Precautions

Drug information provided by: Micromedex

It is very important that your doctor check your progress at regular visits to make sure this medicine is working properly. Blood tests may be needed to check for unwanted effects.

Using this medicine while you are pregnant can harm your unborn baby. Use an effective form of birth control to keep from getting pregnant. If you think you have become pregnant while using the medicine, tell your doctor right away.

This medicine may cause some people, especially older persons, to become drowsy, dizzy, lightheaded, clumsy, unsteady, or less alert than they are normally. Make sure you know how you react to this medicine before you drive, use machines, or do anything else that could be dangerous if you are not alert or able to think or see well.

This medicine will add to the effects of alcohol and other central nervous system (CNS) depressants. CNS depressants are medicines that slow down the nervous system, which may cause drowsiness or make you less alert. Some examples of CNS depressants are antihistamines or medicine for hay fever, allergies, or colds; sedatives, tranquilizers, or sleeping medicine; prescription pain medicine or narcotics; barbiturates (used for seizures); muscle relaxants; or anesthetics (numbing medicines), including some dental anesthetics. This effect may last for a few days after you stop taking this medicine. Check with your doctor before taking any of the above while you are using this medicine.

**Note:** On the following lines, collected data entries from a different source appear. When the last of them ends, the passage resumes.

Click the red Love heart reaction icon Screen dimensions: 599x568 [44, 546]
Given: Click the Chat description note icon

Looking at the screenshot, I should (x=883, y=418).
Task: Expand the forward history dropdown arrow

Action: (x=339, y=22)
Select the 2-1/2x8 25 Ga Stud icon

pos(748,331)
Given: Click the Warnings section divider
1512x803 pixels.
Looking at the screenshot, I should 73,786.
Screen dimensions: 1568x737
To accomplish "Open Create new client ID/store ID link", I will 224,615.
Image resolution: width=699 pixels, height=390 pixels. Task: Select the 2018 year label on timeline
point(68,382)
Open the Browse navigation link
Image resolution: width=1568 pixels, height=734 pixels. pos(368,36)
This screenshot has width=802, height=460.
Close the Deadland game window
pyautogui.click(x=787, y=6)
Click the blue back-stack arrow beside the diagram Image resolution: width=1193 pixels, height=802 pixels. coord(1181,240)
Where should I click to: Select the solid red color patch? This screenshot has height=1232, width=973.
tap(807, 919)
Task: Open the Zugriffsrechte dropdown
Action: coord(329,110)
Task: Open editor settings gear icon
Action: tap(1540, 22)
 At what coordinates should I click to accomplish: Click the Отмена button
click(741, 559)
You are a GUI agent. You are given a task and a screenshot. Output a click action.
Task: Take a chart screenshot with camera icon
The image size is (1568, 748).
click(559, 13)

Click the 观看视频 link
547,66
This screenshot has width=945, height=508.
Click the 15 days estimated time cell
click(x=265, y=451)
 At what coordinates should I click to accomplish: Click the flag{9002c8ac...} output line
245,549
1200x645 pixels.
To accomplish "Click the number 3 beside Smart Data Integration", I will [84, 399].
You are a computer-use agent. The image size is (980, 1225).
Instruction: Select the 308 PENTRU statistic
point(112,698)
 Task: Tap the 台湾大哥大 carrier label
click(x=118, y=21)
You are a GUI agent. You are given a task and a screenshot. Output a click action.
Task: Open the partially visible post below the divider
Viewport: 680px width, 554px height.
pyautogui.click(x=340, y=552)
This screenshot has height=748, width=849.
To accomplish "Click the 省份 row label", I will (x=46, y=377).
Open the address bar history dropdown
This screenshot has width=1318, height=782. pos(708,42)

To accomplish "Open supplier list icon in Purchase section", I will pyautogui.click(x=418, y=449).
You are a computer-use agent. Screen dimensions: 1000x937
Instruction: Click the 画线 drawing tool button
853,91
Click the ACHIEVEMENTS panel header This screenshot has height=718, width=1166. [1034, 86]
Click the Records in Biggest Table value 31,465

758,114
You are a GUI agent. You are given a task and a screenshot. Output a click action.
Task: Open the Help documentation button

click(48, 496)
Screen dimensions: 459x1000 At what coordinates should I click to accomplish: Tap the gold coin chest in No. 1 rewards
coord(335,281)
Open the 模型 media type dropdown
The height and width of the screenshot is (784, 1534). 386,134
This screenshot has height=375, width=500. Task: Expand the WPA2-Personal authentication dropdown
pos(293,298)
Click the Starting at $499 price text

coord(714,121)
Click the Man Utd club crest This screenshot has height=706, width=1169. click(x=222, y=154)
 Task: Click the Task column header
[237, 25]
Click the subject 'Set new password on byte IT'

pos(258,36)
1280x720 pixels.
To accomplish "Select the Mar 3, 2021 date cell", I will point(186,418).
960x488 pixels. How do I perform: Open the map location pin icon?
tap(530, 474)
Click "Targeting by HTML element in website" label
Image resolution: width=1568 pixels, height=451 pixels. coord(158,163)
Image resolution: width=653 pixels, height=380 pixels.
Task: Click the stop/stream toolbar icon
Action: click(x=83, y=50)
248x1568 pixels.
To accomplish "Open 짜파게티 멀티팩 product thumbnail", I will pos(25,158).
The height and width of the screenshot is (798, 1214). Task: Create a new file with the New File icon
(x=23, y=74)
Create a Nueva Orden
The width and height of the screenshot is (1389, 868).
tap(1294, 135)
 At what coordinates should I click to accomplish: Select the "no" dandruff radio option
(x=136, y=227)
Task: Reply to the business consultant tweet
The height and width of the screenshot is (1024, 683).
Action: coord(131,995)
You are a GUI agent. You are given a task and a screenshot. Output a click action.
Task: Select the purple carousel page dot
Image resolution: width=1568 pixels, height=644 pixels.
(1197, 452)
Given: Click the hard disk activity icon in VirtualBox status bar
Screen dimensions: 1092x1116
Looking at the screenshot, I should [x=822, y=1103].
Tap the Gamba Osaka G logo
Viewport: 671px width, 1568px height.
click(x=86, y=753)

Do not stop taking this medicine without checking with your doctor first. Your doctor may want you to gradually reduce the amount you are using before stopping it completely. This may help prevent a worsening of your condition and reduce the possibility of withdrawal symptoms, such as convulsions (seizures), stomach or muscle cramps, tremors, vomiting, or sweating.

This medicine is for short-term use only, which is generally considered less than 4 months. If your condition does not improve or if it becomes worse, check with your doctor.